-------- EXERCISE TEXT

Knowing "WhatsApp" With Food Security
This post originally appeared on Feed the Future's Africa Lead project website.
Fredrick Korir is a young extension agent from Bomet County, located in Kenya’s agricultural heartland. Bomet, spanning over 1600 square kilometers, has a diverse landscape featuring lush hills where maize, fruit trees and sweet potatoes grow. It is also home to fields that reach across high plains where wheat flourishes and herds of cattle graze. As one of the county’s ninety agricultural extension workers who interact directly with farmers to improve food security, Fred covers only a fraction of the county but has four hundred farmers and a huge area to cover by foot, bus or motorcycle.
It was the U.S. Government’s global food security and hunger initiative, Feed the Future, that helped Fred devise a plan to use a simple mobile phone app to solve his monumental task.
In 2015 Fred was a recent university graduate and had been out of work for close to two years. That all changed when the Bomet County government decided to hire a new group of youth agriculture extension agents. With the support of USAID/Kenya and implemented by Feed the Future’s continental-wide capacity building program, Africa Lead, these agriculture extension agents were provided the “Champions for Change” leadership training to help boost agricultural extension services in the county. Part of the training focused on strategic planning for and use of information communications technologies (ICT) in extension services.
With Kenya embracing the devolution of government services from the national to county level, each county has had the huge task of quickly creating systems to bring effective development to people at the local level. Initially, Africa Lead, as part of a multi-county training effort, offered the Champions for Change Leadership Training for 60 county officials from various arms of the Bomet County government. In this training, members of the Ministry of Agribusiness created an action plan to hire the 35 youth extension agents who develop action plans in an Africa Lead training, which would later be tied to performance contracts.

----------------

*TASK REQUIREMENTS:* Continue the article on Fred Korir and agricultural extension in Bomet County, starting after its final paragraph.

-------- SUPPLIED RECORDS

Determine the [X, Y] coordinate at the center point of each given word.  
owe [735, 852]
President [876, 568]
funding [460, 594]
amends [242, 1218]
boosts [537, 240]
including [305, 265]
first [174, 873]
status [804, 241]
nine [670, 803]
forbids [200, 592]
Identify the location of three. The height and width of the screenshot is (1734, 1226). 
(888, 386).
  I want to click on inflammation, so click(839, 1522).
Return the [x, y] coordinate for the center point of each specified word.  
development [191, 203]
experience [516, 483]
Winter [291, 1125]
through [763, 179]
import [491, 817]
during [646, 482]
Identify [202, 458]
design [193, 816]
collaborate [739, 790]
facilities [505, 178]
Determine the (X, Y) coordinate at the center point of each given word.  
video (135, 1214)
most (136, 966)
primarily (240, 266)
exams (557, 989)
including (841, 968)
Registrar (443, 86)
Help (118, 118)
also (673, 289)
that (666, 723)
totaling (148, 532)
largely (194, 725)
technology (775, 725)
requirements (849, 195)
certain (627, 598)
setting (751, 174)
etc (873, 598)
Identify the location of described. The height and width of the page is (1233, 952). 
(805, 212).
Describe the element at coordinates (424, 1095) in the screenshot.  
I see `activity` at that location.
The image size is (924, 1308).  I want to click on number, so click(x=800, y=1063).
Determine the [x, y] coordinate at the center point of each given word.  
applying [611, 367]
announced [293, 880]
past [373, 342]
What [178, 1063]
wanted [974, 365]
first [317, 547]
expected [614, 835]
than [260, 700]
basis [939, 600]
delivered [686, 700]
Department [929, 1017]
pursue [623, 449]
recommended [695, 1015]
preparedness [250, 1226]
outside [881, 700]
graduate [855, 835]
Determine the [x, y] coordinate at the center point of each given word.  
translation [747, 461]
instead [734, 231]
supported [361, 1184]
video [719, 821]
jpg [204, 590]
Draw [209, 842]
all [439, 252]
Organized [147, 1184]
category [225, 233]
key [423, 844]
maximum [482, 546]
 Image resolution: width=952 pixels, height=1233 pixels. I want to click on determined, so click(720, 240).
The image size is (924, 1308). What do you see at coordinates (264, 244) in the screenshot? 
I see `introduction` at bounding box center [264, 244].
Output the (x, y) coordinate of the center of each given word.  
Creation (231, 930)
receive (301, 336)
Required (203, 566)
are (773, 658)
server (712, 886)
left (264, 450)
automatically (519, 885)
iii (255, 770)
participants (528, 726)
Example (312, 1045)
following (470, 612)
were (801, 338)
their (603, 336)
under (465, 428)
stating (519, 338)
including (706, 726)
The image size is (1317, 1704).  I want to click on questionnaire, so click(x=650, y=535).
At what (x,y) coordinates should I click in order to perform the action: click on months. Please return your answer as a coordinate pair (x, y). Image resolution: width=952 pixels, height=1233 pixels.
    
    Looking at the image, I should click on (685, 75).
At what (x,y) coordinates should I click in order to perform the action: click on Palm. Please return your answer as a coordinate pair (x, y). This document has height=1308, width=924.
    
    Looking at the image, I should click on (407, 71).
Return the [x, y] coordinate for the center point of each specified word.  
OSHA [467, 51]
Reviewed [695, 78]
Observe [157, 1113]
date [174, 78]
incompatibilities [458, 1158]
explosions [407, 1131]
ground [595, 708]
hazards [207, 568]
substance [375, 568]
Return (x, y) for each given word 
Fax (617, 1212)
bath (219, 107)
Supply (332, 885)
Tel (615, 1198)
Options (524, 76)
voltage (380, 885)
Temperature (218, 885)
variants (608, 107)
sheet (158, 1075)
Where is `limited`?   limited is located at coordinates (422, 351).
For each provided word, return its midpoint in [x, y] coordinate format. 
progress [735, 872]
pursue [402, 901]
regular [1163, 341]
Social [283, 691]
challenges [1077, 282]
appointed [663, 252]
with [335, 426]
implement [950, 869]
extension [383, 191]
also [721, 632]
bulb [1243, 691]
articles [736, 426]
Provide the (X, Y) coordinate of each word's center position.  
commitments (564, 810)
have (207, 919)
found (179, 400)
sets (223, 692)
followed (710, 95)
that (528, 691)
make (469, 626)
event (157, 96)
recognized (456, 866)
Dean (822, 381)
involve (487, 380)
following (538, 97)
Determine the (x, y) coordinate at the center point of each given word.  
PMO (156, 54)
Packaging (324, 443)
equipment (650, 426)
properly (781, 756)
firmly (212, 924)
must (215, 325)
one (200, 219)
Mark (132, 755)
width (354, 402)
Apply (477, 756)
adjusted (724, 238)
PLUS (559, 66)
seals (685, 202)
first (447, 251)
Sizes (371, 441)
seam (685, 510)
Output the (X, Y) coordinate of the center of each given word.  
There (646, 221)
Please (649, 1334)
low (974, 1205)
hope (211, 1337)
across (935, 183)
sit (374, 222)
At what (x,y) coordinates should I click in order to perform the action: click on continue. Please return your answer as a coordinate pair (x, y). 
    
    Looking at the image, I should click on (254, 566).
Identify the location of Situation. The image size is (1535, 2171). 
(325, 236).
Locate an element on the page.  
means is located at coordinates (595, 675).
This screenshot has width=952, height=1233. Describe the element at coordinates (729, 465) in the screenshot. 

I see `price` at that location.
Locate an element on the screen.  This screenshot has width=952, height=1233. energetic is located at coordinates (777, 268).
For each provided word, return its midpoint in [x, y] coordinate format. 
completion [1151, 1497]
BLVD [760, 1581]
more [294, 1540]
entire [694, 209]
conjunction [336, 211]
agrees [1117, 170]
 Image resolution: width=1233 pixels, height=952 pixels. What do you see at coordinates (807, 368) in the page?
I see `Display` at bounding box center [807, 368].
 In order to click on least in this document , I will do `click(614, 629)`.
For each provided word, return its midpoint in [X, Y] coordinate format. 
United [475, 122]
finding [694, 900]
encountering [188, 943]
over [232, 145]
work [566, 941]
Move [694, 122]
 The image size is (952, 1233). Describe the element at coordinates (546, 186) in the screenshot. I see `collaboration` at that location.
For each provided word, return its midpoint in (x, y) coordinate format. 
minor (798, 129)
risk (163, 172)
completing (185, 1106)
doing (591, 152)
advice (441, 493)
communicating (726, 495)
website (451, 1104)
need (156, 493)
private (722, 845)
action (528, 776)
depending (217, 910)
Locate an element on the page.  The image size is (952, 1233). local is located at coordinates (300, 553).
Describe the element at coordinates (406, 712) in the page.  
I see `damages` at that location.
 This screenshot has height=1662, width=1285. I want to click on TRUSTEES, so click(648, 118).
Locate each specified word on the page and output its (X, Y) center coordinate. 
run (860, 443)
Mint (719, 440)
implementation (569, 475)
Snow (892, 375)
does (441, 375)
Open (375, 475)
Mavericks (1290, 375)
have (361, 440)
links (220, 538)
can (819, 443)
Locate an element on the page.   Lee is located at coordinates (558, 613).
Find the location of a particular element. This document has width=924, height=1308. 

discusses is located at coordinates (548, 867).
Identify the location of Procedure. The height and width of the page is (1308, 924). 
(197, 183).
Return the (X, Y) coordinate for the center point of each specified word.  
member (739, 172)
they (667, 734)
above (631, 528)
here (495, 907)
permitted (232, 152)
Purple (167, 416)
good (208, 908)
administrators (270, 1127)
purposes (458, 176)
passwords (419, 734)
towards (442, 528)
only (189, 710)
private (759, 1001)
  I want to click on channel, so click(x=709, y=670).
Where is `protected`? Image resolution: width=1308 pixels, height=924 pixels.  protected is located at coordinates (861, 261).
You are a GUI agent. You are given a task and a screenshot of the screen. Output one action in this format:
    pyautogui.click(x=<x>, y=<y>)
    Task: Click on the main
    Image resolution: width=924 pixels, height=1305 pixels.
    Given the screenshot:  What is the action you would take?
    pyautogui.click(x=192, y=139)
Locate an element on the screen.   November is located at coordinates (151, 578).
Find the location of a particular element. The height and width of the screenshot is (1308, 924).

----------------

*REPLY TO THE TASK:*
Fred, who had received training on e-extension by the Kenyan government in 2012, created a plan to use ICT apps, not only to tell people about the work he was doing, but to improve farmer-to-farmer learning and increase the number of farmers he could reach. Fred first created a chat group of just the farmers he worked with. As it became more popular, he coordinated with his extension colleagues and they decided to form a county wide group called “Real Farmers.” The result has been game changing.
Now about five groups have been created across Bomet’s various WhatsApp groups. Additionally, other County staff use WhatsApp to coordinate efforts, share pictures of issues on farms and link farmers with commercial opportunities.
“The farmers are getting more information faster. As an extension officer, I am able to address several challenges that farmers are facing. We can share experiences. Farmers can share experiences by [sharing] the problems they face to the group and participants can help identify the problem,” says Fred.
Fred estimates that prior to the training he saw four to five farmers per day going personally to their plots. Now, using his phone he can reach about 800 farmers a day instantaneously. He also reaches his various lists of farmers using bulk text messaging offered by Kenya’s Safaricom. The success of Bomet’s new extension agent training and the resulting technology innovations are part of a larger successful relationship between Feed the Future’s Africa Lead program and Bomet County.
Most importantly, from the field to the market, Bomet County is building better and more efficient ways to know "WhatsApp” when it comes to agriculture and food security.